* **EXERCISE TASK**: Repeat the passage of the thread on Classic in Mac OS X that begins at the words "You need an" and stops after "your System Preferences.", renaming "preference pane" to "settings panel" throughout.

* **EXCERPT PROVIDED**:
# "Classic" in Mac OS X



## LeoTheLion89 (Feb 25, 2012)

how do i know if "Classic" Mode is even installed on my mac i saw nothing in the installer DVD for Classic Mode os is Leopard PowerPC


----------



## ElDiabloConCaca (Feb 25, 2012)

You need an OS 9 install CD to install and use the Classic environment.

The Classic environment never shipped with any OS X install CD or DVD. It's not an optional install that's included with OS X, it's a technology to allow those with a need for Classic applications to run them in OS X.

You'll know if Classic is installed if a Classic preference pane shows up in your System Preferences.


----------



## DeltaMac (Feb 25, 2012)

I get to correct the esteemed EDCC. (doesn't happen very often  )
Classic support is included in the default OS X install, up to OS X 10.5 (Leopard) when Apple removed that support.
Prior to 10.5, there is a System preference pane, which in later versions does not appear, unless you have an OS 9 System Folder that the system can see. That does mean that you need to have OS 0 installed, or a valid OS 9 System Folder can simply be available to your Mac. That pref pane allows you to control, and do limited maintenance of the OS 9 system that may be installed.
Again, Classic support was removed in 10.5 (Leopard), so if you need Classic, you will need to downgrade to an older version of OS X.


----------



## MisterMe (Feb 25, 2012)

ElDiabloConCaca said:


> ...
> 
> The Classic environment never shipped with any OS X install CD or DVD. ...


This is not true. MacOS X 10.0 shipped with the latest MacOS 9 CD. Having purchased MacOS 9 separately, I had mixed feelings about it. I seem to recall that MacOS X 10.1 also shipped with the latest version of MacOS 9, but that was more than a decade ago. My memory fades and I can't locate my discs to make sure.


----------



## LeoTheLion89 (Feb 25, 2012)

> Again, Classic support was removed in 10.5 (Leopard), so if you need Classic, you will need to downgrade to an older version of OS X.


 i do have a OS 9.2.2 CD and DMG image cant i just install inside OS X? or dual boot?


----------



## DeltaMac (Feb 25, 2012)

Your eMac cannot boot to OS 9, and there's a 'catch-22' there. Think of this in terms of an emulator. You run the emulator, then run the installer for the guest system from within the emulator.
Problem is, you need the OS 9 system installed, before you can open the Classic environment. Your eMac is too new to boot to OS 9, therefore you can't install OS 9 that way.
Here's one way to do it.
Use a Mac that will boot to OS 9. A G3 iMac is great.

* **INFORMATION PROVIDED**:
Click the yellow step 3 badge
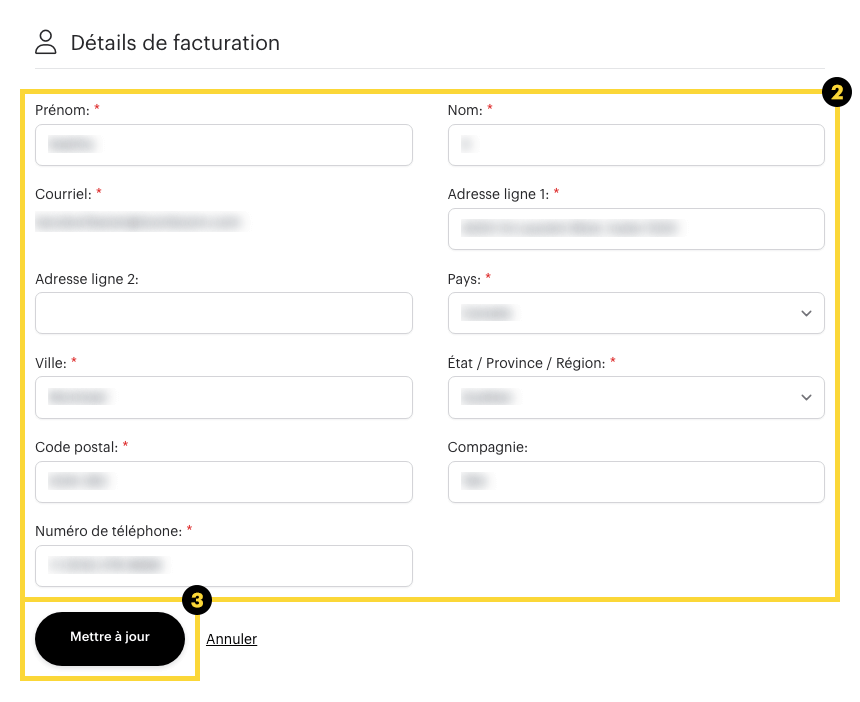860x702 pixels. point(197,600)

==

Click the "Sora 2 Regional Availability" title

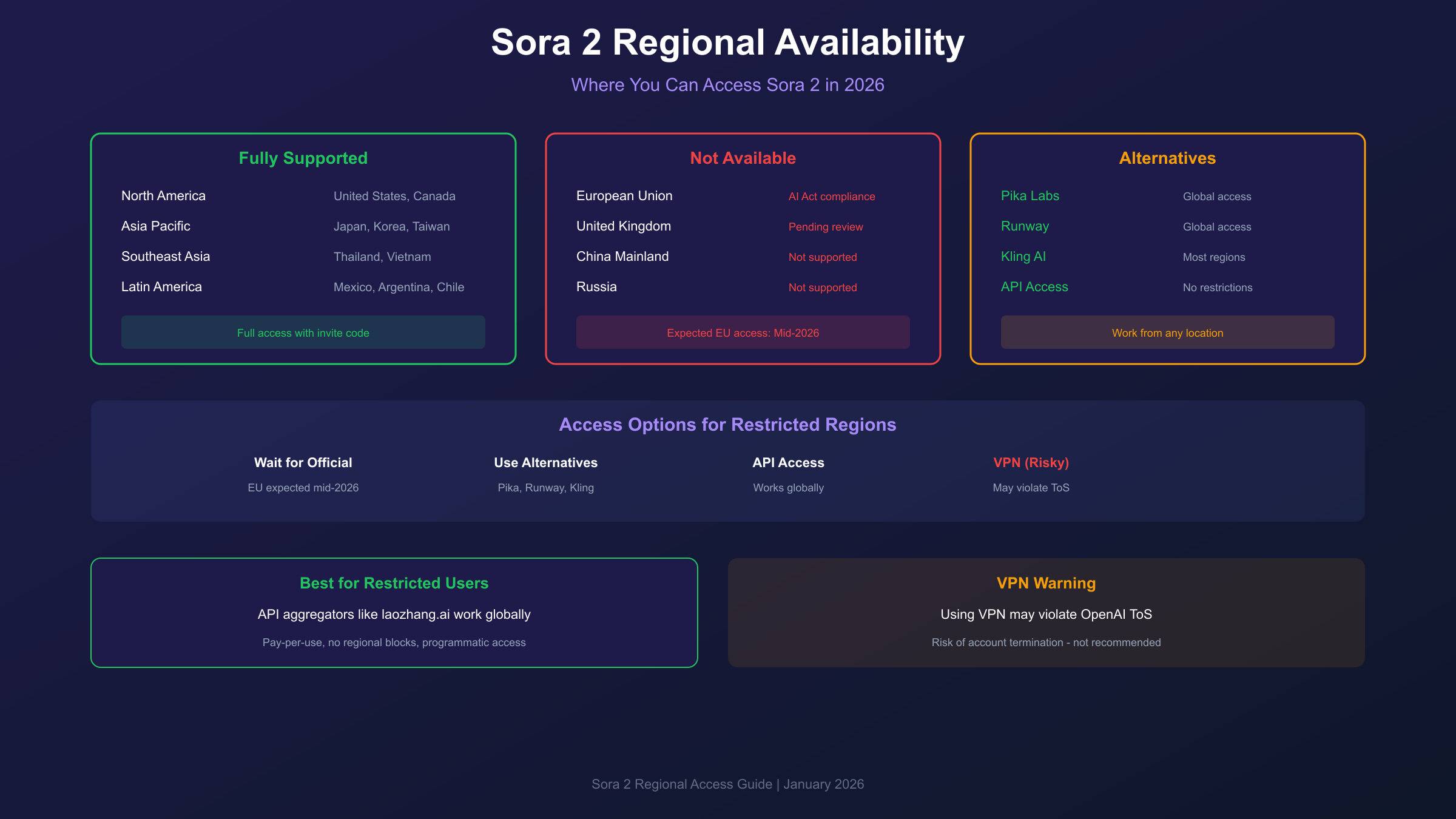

* **RESULT FOR THIS EXERCISE**:
You need an OS 9 install CD to install and use the Classic environment.

The Classic environment never shipped with any OS X install CD or DVD. It's not an optional install that's included with OS X, it's a technology to allow those with a need for Classic applications to run them in OS X.

You'll know if Classic is installed if a Classic settings panel shows up in your System Preferences.